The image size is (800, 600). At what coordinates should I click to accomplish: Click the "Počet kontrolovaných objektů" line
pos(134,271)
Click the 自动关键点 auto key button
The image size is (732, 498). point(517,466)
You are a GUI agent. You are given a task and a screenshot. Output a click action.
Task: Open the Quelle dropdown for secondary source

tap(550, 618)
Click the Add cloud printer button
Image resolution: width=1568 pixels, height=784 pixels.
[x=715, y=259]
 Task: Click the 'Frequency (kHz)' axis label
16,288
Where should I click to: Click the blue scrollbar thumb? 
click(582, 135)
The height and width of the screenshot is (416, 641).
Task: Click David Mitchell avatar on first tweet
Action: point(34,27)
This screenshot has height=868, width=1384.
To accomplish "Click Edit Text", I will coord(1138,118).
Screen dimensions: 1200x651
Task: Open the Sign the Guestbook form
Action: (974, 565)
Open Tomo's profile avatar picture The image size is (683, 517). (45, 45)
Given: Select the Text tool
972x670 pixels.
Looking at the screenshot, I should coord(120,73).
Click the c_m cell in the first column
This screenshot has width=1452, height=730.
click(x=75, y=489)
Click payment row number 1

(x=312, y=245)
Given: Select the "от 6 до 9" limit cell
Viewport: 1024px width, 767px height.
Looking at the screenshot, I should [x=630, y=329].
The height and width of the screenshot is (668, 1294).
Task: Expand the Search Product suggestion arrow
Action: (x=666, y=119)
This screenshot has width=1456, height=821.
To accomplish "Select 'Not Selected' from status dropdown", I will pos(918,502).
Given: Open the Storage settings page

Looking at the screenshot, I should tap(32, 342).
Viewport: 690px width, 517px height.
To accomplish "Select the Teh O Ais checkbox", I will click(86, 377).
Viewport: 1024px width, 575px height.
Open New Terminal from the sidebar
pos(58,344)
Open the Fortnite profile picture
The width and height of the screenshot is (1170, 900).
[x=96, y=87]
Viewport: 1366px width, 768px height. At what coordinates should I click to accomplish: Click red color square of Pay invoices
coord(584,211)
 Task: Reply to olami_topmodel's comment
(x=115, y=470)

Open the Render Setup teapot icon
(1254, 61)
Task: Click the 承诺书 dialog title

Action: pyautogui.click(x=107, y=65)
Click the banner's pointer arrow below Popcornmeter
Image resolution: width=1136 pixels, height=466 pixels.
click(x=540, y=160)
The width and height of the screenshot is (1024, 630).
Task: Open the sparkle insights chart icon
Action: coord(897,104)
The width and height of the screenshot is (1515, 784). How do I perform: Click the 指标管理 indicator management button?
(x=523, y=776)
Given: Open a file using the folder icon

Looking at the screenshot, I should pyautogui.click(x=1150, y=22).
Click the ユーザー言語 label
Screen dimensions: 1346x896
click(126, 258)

#### TRY IT
Pull out each line of the records holding the string "Select".

#### SOLUTION FOR THIS PROBLEM
Given: Select the Text tool
Given: Select the "от 6 до 9" limit cell
To accomplish "Select 'Not Selected' from status dropdown", I will pos(918,502).
To accomplish "Select the Teh O Ais checkbox", I will click(86, 377).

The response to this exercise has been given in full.